One could lazily argue that the breakthrough of "Star Trek," which was first a cult show and then a mass phenomenon, led to the much bigger breakthrough of "Star Wars" a few years later. Beyond a loose, generic connection, I see much more opposition than similarity between the two. George Lucas' space dramas are a bastardized mishmash of 1950s serials, classic quest mythology, film history and J.R.R. Tolkien, all elements pretty much absent from "Star Trek." Of course there's some crossover, but the two things appeal to different generations and different sensibilities
If Lucas is defiantly pop-cultural in orientation, delivering archetypal structure and fast-paced action rather than plot and conversation, Roddenberry skews much closer to traditional high or middlebrow culture. Despite the speculative-fiction surroundings, he's really an old-fashioned tale-spinner, with roots in the short story and the theatrical stage. In the second season, Roddenberry introduces a Russian navigator named Chekov, and as distant as "Star Trek" may seem from "The Cherry Orchard," I don't think the name was picked out of a hat. His near-namesake Anton Chekhov was a master of the sudden reversal, the ironic sting in the tail -- devices Roddenberry's writers use over and over.
In an effort to make the original "Star Trek" relevant to contemporary viewers, whatever that's supposed to mean, CBS/Paramount has rejiggered some of the cheesy effects, remastered the whole series in disconcertingly brilliant high-definition, and made them available on Blu-ray, iTunes, XBox Live and no doubt other platforms yet to be devised.
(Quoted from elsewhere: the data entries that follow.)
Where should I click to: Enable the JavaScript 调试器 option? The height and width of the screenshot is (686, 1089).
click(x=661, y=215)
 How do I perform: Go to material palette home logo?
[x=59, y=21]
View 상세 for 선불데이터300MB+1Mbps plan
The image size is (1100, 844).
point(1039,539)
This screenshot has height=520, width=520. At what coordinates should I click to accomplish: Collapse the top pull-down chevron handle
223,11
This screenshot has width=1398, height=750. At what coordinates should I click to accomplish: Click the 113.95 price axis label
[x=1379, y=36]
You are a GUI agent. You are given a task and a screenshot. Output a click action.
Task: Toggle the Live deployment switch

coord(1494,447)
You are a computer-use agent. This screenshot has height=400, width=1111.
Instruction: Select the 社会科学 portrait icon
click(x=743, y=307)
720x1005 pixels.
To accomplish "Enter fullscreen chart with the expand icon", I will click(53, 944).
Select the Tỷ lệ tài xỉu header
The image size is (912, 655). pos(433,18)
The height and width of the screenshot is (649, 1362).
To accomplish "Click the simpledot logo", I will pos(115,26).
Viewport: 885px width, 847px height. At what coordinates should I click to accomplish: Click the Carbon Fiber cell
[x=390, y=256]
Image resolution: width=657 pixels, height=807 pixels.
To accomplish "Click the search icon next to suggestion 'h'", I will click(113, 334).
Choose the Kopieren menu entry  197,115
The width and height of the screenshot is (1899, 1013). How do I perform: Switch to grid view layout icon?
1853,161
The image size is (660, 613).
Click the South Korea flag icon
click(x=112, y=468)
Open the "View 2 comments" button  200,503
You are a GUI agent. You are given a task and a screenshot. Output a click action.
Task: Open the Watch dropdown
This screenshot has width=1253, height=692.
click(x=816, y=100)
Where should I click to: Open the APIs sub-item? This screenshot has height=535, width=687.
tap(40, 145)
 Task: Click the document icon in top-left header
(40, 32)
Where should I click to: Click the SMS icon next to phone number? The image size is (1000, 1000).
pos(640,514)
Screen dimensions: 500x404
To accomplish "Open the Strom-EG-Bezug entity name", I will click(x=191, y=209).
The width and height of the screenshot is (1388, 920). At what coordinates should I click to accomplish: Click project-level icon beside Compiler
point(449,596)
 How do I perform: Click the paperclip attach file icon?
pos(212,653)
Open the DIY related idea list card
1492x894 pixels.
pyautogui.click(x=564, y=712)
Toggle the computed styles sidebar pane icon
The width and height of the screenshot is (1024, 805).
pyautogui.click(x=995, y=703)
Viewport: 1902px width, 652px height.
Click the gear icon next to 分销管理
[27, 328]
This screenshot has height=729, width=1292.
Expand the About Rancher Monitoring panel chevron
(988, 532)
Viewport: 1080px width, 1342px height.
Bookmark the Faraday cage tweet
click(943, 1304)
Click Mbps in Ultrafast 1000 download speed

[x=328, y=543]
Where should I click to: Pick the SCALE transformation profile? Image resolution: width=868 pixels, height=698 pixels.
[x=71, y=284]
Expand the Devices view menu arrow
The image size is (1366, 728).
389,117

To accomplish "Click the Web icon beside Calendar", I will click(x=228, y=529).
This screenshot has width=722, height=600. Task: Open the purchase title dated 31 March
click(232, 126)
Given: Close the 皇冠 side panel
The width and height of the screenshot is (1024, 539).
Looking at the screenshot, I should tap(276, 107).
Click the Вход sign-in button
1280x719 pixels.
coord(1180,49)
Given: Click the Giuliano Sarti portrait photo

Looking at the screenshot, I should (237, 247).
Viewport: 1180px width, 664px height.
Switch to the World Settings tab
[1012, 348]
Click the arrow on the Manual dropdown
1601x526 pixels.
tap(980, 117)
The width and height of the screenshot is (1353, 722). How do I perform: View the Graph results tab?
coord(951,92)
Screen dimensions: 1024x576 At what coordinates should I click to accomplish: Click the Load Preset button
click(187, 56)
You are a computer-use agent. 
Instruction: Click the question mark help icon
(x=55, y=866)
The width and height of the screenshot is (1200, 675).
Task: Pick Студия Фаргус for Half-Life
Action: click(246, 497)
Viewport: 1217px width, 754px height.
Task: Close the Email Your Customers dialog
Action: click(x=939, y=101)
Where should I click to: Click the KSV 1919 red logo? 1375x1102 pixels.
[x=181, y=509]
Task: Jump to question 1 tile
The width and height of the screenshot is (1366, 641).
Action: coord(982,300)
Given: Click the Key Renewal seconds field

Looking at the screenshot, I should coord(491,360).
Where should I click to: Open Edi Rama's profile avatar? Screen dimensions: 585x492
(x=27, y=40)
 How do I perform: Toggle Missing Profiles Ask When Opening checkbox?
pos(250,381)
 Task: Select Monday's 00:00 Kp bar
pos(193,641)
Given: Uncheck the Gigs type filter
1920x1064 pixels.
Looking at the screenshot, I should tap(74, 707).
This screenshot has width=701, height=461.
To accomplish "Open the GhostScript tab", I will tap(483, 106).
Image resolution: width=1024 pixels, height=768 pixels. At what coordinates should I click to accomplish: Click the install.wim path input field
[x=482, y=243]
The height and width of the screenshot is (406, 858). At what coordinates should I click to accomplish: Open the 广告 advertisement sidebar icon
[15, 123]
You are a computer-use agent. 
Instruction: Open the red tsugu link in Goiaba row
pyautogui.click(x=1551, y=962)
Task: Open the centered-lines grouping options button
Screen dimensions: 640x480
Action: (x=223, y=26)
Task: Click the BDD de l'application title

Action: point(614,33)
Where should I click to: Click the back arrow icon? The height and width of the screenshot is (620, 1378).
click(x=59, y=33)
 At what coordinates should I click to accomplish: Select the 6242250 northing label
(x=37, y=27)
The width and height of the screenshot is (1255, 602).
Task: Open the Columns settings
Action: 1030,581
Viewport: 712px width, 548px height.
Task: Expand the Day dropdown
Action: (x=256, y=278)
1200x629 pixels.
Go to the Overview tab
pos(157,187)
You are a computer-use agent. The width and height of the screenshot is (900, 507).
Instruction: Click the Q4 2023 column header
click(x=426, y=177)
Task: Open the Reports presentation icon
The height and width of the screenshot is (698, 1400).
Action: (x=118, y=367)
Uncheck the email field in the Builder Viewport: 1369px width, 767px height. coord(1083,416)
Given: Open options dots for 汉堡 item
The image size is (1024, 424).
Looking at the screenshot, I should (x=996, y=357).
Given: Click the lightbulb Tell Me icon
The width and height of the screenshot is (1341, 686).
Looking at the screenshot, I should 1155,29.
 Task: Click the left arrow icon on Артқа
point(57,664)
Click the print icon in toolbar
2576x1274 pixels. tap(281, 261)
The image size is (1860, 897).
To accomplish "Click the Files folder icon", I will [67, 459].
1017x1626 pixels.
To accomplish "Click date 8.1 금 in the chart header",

I don't object to such things, and the four episodes on this disc (the one I haven't mentioned is the lamentable "Trouble With Tribbles") look amazing, even if the increased resolution exposes the thick makeup on Shatner and Nimoy, making them look even more like drag queens out of uniform than they did before.
But "Star Trek" worked just as well, and maybe better, on a black-and-white secondhand TV pulling in signals from two cities away through an untwisted coat hanger. To those of us watching that way, with a couple of friends and some lukewarm Hamm's beer, it offered a tiny oasis of imaginative escape. It wasn't an escape into a mythical realm of impossibly perfect heroes and implacably evil villains, but into a future of global techno-humanist harmony. It seems ludicrous now, yes, but in that simultaneously chaotic and innocent time it hovered just over the horizon as a distant possibility. A future where we would all agree that war and poverty and economic depression were barbaric, and where the girls would all wear miniskirts and nylons.